*Goal*
Rewrite the data from the line with "You are a computer-use agent. 990x686 pixels." up to and including the line with "[x=87, y=27]", changing every "Task:" to "Goal:" and leaving everything else as it is. Return only those lines.

— START Extracted material —

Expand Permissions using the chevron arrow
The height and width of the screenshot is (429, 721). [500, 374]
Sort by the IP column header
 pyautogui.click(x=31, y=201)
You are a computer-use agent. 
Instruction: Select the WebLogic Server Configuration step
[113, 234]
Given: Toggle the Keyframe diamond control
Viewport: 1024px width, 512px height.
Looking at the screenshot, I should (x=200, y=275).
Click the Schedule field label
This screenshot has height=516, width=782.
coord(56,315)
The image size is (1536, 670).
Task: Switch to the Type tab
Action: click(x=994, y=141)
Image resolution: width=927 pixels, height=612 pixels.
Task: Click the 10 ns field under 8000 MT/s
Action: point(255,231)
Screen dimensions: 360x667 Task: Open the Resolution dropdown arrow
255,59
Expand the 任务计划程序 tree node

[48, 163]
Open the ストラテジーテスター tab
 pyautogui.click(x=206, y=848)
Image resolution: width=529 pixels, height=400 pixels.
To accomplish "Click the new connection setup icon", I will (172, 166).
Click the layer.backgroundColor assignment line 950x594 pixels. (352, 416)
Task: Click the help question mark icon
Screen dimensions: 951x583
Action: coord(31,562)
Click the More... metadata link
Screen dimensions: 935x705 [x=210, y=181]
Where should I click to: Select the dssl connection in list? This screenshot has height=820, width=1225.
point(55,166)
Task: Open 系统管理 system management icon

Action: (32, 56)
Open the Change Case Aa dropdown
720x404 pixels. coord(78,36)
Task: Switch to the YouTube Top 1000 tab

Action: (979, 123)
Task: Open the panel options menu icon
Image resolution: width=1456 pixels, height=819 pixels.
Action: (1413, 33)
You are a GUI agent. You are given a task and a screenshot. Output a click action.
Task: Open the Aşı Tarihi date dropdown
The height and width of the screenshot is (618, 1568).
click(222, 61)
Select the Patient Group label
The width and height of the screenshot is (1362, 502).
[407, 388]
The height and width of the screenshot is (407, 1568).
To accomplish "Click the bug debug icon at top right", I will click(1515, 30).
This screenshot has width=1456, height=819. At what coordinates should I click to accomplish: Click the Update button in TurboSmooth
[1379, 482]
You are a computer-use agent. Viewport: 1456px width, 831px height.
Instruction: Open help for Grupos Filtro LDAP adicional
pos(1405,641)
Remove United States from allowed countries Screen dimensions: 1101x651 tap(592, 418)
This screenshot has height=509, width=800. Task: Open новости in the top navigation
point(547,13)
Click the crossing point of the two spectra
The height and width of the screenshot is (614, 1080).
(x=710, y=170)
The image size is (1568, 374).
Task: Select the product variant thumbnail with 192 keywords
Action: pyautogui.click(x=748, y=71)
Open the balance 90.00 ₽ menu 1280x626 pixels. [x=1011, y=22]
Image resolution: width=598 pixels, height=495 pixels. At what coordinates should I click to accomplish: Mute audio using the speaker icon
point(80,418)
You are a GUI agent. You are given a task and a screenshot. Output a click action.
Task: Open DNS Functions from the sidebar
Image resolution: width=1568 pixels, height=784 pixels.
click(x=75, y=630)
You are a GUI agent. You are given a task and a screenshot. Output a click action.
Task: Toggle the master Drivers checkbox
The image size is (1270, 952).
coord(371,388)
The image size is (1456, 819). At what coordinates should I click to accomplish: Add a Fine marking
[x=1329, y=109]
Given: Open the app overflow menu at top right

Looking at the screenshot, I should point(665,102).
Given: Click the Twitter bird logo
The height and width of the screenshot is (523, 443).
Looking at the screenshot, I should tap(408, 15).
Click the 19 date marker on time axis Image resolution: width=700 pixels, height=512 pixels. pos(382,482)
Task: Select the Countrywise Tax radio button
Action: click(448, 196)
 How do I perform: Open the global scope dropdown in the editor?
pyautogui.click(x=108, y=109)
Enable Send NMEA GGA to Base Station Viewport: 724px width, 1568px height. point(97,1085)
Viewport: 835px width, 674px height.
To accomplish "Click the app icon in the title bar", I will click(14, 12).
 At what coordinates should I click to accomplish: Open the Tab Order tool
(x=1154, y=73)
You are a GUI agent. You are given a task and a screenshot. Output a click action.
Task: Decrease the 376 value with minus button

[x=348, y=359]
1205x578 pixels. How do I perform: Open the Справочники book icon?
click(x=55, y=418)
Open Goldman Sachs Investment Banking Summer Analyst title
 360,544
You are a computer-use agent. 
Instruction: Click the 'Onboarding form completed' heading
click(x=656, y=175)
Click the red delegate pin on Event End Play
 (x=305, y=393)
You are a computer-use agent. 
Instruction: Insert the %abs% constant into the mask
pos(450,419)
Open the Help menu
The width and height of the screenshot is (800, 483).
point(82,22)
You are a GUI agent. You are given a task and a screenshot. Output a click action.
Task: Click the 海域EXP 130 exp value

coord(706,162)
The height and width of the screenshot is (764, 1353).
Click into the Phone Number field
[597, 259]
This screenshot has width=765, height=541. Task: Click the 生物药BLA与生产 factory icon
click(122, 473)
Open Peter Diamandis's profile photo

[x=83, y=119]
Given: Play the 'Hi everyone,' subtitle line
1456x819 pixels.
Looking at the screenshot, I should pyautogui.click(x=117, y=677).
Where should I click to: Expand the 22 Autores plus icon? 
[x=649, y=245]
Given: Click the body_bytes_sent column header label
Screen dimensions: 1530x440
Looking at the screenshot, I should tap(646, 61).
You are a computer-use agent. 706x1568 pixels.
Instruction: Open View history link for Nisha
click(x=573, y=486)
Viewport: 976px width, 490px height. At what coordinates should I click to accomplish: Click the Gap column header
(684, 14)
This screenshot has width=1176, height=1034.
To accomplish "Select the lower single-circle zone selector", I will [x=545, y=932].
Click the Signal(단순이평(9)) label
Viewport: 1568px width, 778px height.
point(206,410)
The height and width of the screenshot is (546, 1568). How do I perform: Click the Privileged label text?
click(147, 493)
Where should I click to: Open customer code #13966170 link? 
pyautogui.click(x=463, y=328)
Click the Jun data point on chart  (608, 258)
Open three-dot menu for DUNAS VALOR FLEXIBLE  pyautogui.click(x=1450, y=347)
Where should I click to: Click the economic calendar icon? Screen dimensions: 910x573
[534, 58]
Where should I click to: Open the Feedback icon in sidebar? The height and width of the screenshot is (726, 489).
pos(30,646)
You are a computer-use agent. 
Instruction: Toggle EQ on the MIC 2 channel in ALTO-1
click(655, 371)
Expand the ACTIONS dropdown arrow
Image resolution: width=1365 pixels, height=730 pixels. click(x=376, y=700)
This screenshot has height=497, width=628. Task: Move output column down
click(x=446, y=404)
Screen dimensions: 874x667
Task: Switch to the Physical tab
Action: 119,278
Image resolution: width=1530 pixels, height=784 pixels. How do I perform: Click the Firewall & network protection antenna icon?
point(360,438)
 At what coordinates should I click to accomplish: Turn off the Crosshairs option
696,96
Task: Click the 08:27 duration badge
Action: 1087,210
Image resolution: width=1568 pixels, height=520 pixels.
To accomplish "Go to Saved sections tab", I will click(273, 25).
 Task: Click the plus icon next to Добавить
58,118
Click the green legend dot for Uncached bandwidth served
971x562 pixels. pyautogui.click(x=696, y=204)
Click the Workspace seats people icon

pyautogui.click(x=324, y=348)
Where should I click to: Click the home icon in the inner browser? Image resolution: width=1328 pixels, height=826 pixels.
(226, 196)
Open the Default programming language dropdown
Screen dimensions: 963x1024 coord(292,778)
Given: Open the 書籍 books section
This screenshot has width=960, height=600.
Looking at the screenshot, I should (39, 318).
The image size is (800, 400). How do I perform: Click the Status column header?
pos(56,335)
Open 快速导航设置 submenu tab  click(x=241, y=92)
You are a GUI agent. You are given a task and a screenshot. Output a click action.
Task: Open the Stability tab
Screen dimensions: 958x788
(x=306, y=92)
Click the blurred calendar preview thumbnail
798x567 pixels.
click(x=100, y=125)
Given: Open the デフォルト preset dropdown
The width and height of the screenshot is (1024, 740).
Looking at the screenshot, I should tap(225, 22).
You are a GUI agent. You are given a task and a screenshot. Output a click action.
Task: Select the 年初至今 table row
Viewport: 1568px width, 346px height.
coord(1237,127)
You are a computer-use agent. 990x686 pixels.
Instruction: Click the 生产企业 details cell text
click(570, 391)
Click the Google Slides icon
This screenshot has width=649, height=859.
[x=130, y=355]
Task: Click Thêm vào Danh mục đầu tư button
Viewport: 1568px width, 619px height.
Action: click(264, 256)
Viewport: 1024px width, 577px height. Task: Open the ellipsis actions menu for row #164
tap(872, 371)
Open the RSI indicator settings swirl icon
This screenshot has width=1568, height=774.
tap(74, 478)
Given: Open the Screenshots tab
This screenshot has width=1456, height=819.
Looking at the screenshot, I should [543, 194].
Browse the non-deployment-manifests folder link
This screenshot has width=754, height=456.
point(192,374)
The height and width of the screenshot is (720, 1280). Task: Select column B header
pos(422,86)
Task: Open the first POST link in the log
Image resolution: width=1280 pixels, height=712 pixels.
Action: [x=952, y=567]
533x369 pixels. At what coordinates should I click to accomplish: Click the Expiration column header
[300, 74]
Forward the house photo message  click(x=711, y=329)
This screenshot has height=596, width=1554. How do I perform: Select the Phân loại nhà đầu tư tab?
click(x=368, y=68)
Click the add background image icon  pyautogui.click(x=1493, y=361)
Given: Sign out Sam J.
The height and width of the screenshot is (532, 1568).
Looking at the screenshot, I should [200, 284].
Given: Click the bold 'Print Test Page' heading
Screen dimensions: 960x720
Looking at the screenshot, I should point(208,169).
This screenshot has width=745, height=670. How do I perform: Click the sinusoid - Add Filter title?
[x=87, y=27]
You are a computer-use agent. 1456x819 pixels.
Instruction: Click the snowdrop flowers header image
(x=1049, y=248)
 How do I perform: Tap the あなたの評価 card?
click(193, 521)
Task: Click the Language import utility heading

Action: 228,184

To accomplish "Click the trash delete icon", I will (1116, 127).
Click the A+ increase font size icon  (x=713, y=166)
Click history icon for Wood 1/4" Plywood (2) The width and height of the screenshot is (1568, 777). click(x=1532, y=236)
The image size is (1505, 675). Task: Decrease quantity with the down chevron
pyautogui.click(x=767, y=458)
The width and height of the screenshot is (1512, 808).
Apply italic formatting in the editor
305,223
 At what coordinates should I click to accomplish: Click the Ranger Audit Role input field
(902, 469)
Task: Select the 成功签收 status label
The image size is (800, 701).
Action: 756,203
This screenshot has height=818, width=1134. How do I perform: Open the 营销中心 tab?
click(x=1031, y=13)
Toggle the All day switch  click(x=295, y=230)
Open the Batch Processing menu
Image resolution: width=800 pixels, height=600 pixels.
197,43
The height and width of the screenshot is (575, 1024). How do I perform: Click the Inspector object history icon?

— END Extracted material —

*Task response*
You are a computer-use agent. 990x686 pixels.
Instruction: Click the 生产企业 details cell text
click(570, 391)
Click the Google Slides icon
This screenshot has width=649, height=859.
[x=130, y=355]
Goal: Click Thêm vào Danh mục đầu tư button
Viewport: 1568px width, 619px height.
Action: click(264, 256)
Viewport: 1024px width, 577px height. Goal: Open the ellipsis actions menu for row #164
tap(872, 371)
Open the RSI indicator settings swirl icon
This screenshot has width=1568, height=774.
tap(74, 478)
Given: Open the Screenshots tab
This screenshot has width=1456, height=819.
Looking at the screenshot, I should [543, 194].
Browse the non-deployment-manifests folder link
This screenshot has width=754, height=456.
point(192,374)
The height and width of the screenshot is (720, 1280). Goal: Select column B header
pos(422,86)
Goal: Open the first POST link in the log
Image resolution: width=1280 pixels, height=712 pixels.
Action: [x=952, y=567]
533x369 pixels. At what coordinates should I click to accomplish: Click the Expiration column header
[300, 74]
Forward the house photo message  click(x=711, y=329)
This screenshot has height=596, width=1554. How do I perform: Select the Phân loại nhà đầu tư tab?
click(x=368, y=68)
Click the add background image icon  pyautogui.click(x=1493, y=361)
Given: Sign out Sam J.
The height and width of the screenshot is (532, 1568).
Looking at the screenshot, I should [200, 284].
Given: Click the bold 'Print Test Page' heading
Screen dimensions: 960x720
Looking at the screenshot, I should point(208,169).
This screenshot has width=745, height=670. How do I perform: Click the sinusoid - Add Filter title?
[x=87, y=27]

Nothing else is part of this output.